育龄期女性,应注意长期口服避孕药和雌激素药物相关病史。
五、DOACs在PTE治疗和预防中的推荐抗凝治疗是肺血栓栓塞防治成败的基础。
高度可疑的急性PTE,在等待确诊时即应开始胃肠外抗凝治疗。
一旦确诊,如果无禁忌,应尽早启动抗凝治疗。
初始抗凝推荐选用LMWH、UFH、磺达肝癸钠或负荷量利伐沙班、阿哌沙班。
DOACs是抗凝治疗的“阻击手”,作用于单一靶点而不依赖于其他蛋白。
应用方便、起效快、无需特殊监测,而且大出血风险较低,不仅有利于急性期治疗,而且长期抗凝也有助于提高患者依从性。

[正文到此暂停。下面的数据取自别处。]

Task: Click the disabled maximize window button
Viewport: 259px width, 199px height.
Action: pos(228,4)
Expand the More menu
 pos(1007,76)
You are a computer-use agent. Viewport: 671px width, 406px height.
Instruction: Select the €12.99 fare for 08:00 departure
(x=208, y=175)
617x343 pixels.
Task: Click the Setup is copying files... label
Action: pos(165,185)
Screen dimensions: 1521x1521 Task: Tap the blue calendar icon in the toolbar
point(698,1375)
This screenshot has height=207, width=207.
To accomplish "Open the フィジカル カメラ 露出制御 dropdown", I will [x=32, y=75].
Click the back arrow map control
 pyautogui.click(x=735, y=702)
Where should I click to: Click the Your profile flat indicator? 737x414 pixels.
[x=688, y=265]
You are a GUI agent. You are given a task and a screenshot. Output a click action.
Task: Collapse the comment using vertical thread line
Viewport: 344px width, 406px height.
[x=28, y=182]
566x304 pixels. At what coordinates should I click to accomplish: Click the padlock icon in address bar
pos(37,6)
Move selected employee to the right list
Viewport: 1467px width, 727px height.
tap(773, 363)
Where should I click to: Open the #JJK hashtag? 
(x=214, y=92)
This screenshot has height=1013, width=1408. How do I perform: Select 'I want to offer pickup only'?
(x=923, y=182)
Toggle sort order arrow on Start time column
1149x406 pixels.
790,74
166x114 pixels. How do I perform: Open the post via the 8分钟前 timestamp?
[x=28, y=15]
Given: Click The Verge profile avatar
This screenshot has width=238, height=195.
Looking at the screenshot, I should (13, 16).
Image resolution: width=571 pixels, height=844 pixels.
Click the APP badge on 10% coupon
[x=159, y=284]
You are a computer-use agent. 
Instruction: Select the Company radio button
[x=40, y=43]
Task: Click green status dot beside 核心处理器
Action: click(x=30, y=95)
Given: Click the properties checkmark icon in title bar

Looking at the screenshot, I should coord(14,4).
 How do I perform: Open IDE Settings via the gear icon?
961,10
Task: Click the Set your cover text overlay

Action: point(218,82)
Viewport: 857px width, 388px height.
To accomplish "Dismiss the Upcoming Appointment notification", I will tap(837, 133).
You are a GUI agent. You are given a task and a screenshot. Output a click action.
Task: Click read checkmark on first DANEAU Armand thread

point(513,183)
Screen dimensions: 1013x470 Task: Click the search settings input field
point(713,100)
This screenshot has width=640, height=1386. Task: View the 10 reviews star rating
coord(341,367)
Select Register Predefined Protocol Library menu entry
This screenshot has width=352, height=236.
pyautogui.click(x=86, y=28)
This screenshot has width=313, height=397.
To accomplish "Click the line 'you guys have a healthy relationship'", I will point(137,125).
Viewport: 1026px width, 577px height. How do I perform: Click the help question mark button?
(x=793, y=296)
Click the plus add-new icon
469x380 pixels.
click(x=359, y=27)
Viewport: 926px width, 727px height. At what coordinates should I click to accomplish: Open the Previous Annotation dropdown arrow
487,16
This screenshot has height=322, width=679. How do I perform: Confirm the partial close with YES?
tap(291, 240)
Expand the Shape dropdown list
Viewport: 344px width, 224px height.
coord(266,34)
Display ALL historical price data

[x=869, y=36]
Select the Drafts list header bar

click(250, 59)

目前的DOACs主要包括Xa因子抑制剂和直接凝血酶抑制剂。
如果选用利伐沙班或阿哌沙班,初始需给予负荷剂量;如果选择达比加群酯或依度沙班,应先给予胃肠外抗凝药物5~14 d。
由于目前国内尚无DOACs特异性拮抗剂,一旦发生出血事件,应立即停药,可给予凝血酶原复合物、新鲜冰冻血浆等。
接受抗凝治疗时应基于患者自身因素、合并症、并发症、治疗相关因素等评估患者出血风险。
六、明确推荐半量溶栓方案用于APE治疗再灌注治疗是挽救高危肺栓塞患者病死率和复发率的关键。
溶栓时间窗一般定为14 d内,但鉴于可能存在血栓的动态形成过程,溶栓时间窗不宜作严格限定。
溶栓治疗的主要风险为致命性出血。
但对致命性高危PTE,溶栓治疗的绝对禁忌证亦应视为相对禁忌证。
溶栓药物及方案建议:rt-PA 50 mg、尿激酶2万U/kg或重组链激酶150万U,2h持续静脉滴注。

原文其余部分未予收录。